**Document excerpt:**

— BEGIN —

Code calibration

Introduction

We consider a computer model \vect{h} (i.e. a deterministic function) to calibrate:

\begin{aligned}
    \vect{z} = \vect{h}(\vect{x}, \vect{\theta}),
\end{aligned}

where

  • \vect{x} \in \Rset^{d_x} is the input vector;

  • \vect{z} \in \Rset^{d_z} is the output vector;

  • \vect{\theta} \in \Rset^{d_h} are the unknown parameters of \vect{h} to calibrate.

Let n \in \Nset be the number of observations. The standard hypothesis of the probabilistic calibration is:

\begin{aligned}
    \vect{Y}^i = \vect{z}^i + \vect{\varepsilon}^i,
\end{aligned}

for i=1,...,n where \vect{\varepsilon}^i is a random measurement error such that:

\begin{aligned}
    E(\varepsilon)=\vect{0} \in \Rset^{d_z}, \qquad Cov(\varepsilon)=\Sigma \in \Rset^{d_z\times d_z},
\end{aligned}

where \Sigma is the error covariance matrix.

— END —

In the code calibration text, what is the vector θ? The entries that follow have no connection to the code calibration text.

**Record set:**
— BEGIN —

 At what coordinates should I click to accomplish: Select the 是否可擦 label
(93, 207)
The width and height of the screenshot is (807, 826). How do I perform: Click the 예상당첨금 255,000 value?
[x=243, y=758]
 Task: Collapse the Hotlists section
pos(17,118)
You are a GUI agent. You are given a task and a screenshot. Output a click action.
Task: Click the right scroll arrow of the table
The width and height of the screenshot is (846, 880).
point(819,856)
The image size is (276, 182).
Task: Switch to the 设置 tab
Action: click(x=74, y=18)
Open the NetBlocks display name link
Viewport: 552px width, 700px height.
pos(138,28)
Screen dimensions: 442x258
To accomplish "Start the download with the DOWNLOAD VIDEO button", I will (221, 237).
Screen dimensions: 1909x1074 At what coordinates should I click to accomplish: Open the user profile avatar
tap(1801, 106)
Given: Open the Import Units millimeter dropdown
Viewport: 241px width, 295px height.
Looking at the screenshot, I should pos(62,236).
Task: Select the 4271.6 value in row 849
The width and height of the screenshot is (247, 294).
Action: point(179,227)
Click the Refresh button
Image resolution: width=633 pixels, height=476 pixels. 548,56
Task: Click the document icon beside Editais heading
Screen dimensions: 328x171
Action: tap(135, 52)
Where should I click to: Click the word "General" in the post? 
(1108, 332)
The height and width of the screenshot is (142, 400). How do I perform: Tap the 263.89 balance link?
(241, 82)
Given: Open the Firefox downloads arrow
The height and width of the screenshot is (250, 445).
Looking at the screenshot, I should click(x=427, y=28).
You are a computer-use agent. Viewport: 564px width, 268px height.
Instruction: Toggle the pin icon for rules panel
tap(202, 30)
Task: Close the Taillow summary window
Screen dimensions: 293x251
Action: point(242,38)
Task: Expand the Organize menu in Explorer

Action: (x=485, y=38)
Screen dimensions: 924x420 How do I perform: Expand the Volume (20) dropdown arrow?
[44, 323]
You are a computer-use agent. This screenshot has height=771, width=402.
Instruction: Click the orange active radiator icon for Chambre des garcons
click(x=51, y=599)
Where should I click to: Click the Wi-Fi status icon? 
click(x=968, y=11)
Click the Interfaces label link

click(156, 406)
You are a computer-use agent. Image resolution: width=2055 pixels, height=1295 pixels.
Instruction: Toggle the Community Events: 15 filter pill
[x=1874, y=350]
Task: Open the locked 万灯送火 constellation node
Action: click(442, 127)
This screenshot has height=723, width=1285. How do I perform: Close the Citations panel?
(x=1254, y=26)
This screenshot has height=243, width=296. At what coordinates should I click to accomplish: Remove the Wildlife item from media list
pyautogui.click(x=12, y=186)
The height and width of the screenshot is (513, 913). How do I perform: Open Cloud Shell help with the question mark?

— END —

**The response:** It holds the unknown parameters of the computer model h that are to be calibrated.